Association of Scheduled vs Emergency-Only Dialysis With Health Outcomes and Costs in Undocumented Immigrants With End-stage Renal Disease
Published in: JAMA Internal Medicine, Volume 179, Issue 2, pages 175–183 (2019). doi: 10.1001/jamainternmed.2018.5866
Posted on RAND.org on November 17, 2020
In 40 of 50 US states, scheduled dialysis is withheld from undocumented immigrants with end-stage renal disease (ESRD); instead, they receive intermittent emergency-only dialysis to treat life-threatening manifestations of ESRD. However, the comparative effectiveness of scheduled dialysis vs emergency-only dialysis and the influence of treatment on health outcomes, utilization, and costs is uncertain.
To compare the effectiveness of scheduled vs emergency-only dialysis with regard to health outcomes, utilization, and costs in undocumented immigrants with ESRD.
Design, Setting, and Participants
Observational cohort study of 181 eligible adults with ESRD receiving emergency-only dialysis in Dallas, Texas, who became newly eligible and applied for private commercial health insurance in February 2015; 105 received coverage and were enrolled in scheduled dialysis; 76 were not enrolled in insurance for nonclinical reasons (eg, lack of capacity at a participating outpatient dialysis center) and remained uninsured, receiving emergency-only dialysis. We examined data on eligible persons during a 6-month period prior to enrollment (baseline period, August 1, 2014–January 31, 2015) until 12 months after enrollment (follow-up period, March 1, 2015–February 29, 2016), with an intervening 1-month washout period (February 2015). All participants were undocumented immigrants; self-reported data on immigration status was collected from Parkland Hospital electronic health records.
Enrollment in private health insurance coverage and scheduled dialysis.

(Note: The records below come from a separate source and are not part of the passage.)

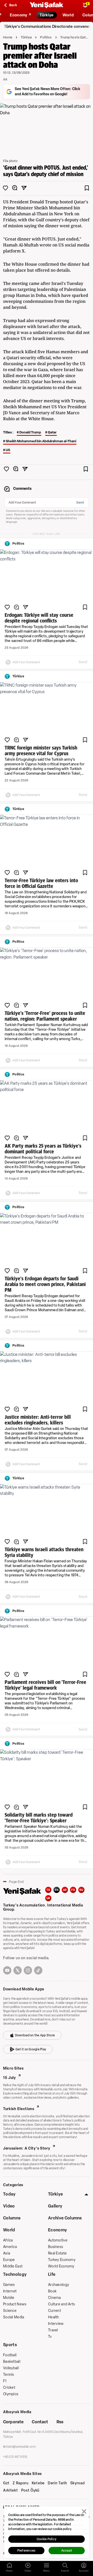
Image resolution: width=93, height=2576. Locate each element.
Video (9, 2206)
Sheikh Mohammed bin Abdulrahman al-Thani (41, 441)
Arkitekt (10, 2490)
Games (9, 2285)
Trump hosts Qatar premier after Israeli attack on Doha (75, 37)
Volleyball (11, 2368)
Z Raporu (21, 2483)
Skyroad (77, 2483)
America (10, 2247)
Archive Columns (65, 2218)
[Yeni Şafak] (46, 5)
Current (54, 2311)
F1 (5, 2381)
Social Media (13, 2317)
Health (53, 2317)
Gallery (55, 2206)
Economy (57, 2230)
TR (48, 1890)
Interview (56, 2323)
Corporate (13, 2421)
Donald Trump (30, 432)
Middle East (12, 2266)
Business (55, 2247)
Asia (6, 2253)
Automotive (57, 2240)
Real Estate (57, 2253)
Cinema (54, 2298)
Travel (53, 2330)
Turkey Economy (61, 2260)
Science (10, 2311)
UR (48, 1898)
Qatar (52, 432)
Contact (40, 2421)
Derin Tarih (57, 2483)
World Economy (61, 2266)
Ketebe (38, 2483)
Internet (10, 2291)
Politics (46, 37)
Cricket (9, 2387)
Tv (50, 2336)
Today (9, 2194)
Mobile (8, 2298)
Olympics (10, 2394)
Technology (15, 2274)
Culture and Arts (61, 2304)
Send (80, 502)
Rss (60, 2421)
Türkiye (26, 37)
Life (51, 2274)
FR (73, 1890)
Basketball (11, 2361)
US (8, 450)
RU (81, 1890)
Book (52, 2291)
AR (65, 1890)
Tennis (8, 2374)
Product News (14, 2304)
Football (10, 2355)
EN (56, 1890)
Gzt (6, 2483)
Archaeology (58, 2285)
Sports (10, 2344)
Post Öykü (30, 2490)
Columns (11, 2218)
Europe (9, 2260)
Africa (8, 2240)
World (9, 2230)
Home (7, 37)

Main Outcomes and Measures
We used enrollment in health insurance and scheduled dialysis to estimate the influence of scheduled dialysis on 1-year mortality, utilization, and health care costs, using a propensity score-adjusted, intention-to-treat approach, including time-to-event analyses for mortality, difference-in-differences (DiD) negative binomial regression analyses for utilization, and DiD gamma generalized linear regression for health care costs.

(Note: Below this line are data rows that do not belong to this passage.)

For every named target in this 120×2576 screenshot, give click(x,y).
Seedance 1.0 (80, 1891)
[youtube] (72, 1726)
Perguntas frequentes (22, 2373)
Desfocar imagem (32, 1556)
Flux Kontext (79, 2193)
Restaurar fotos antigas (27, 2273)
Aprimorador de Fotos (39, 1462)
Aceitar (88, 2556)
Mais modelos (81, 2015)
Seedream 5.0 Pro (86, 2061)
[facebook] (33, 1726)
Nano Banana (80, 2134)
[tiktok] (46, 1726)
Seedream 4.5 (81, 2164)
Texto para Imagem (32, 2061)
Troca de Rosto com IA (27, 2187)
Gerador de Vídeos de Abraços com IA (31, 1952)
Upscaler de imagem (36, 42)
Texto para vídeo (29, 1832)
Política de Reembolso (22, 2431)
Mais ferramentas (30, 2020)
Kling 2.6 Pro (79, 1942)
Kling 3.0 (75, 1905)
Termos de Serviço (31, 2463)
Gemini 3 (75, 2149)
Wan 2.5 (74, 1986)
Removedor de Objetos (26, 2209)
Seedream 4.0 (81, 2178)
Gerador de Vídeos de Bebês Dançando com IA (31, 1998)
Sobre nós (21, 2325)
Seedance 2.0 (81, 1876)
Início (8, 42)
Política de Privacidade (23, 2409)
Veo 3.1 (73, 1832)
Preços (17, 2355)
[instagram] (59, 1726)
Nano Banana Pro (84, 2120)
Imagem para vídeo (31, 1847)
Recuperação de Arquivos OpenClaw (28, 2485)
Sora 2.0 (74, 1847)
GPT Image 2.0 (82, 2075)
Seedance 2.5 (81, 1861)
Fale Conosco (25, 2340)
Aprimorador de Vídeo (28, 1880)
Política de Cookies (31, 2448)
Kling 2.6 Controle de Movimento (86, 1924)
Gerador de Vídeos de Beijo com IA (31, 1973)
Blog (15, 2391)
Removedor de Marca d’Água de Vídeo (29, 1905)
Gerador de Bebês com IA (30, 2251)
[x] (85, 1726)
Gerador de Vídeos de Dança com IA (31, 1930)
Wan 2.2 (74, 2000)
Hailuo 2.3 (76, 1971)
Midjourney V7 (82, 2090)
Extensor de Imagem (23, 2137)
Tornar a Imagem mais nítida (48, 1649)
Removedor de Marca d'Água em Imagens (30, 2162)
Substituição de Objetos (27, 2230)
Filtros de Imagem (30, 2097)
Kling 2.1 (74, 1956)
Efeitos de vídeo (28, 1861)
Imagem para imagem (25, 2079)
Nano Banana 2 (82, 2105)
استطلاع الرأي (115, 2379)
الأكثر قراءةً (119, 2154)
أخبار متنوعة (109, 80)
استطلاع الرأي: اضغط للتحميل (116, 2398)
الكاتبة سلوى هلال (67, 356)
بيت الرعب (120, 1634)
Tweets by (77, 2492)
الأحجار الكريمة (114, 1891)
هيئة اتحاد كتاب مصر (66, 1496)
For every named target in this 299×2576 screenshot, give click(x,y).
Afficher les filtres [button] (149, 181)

Of 181 eligible adults with ESRD, 105 (65 men, 40 women; mean age, 45 years) received scheduled dialysis and 76 (38 men, 38 women; mean age, 52 years) received emergency-only dialysis. Compared with emergency-only dialysis, scheduled dialysis was significantly associated with reduced mortality (3% vs 17%, P = .001; absolute risk reduction, 14%; number needed to treat, 7; adjusted hazard ratio, 4.6; 95% CI, 1.2–18.2; P = .03), adjusted emergency department visits (–5.2 vs +1.1 visits/mo; DiD, –6.2; P < .001), adjusted hospitalizations (–2.1 vs –0.5 hospitalizations/6 months; DiD, –1.6; P < .001), adjusted hospital days (–9.2 vs +0.8 days/6 months; DiD, –9.9; P = .007), and adjusted costs (–$4316 vs +$1452 per person per month; DiD, –$5768; P < .001).
Conclusions and Relevance
In this study, scheduled dialysis was significantly associated with reduced 1-year mortality, health care utilization, and costs compared with emergency-only dialysis. Scheduled dialysis should be the universal standard of care for all individuals with ESRD in the United States.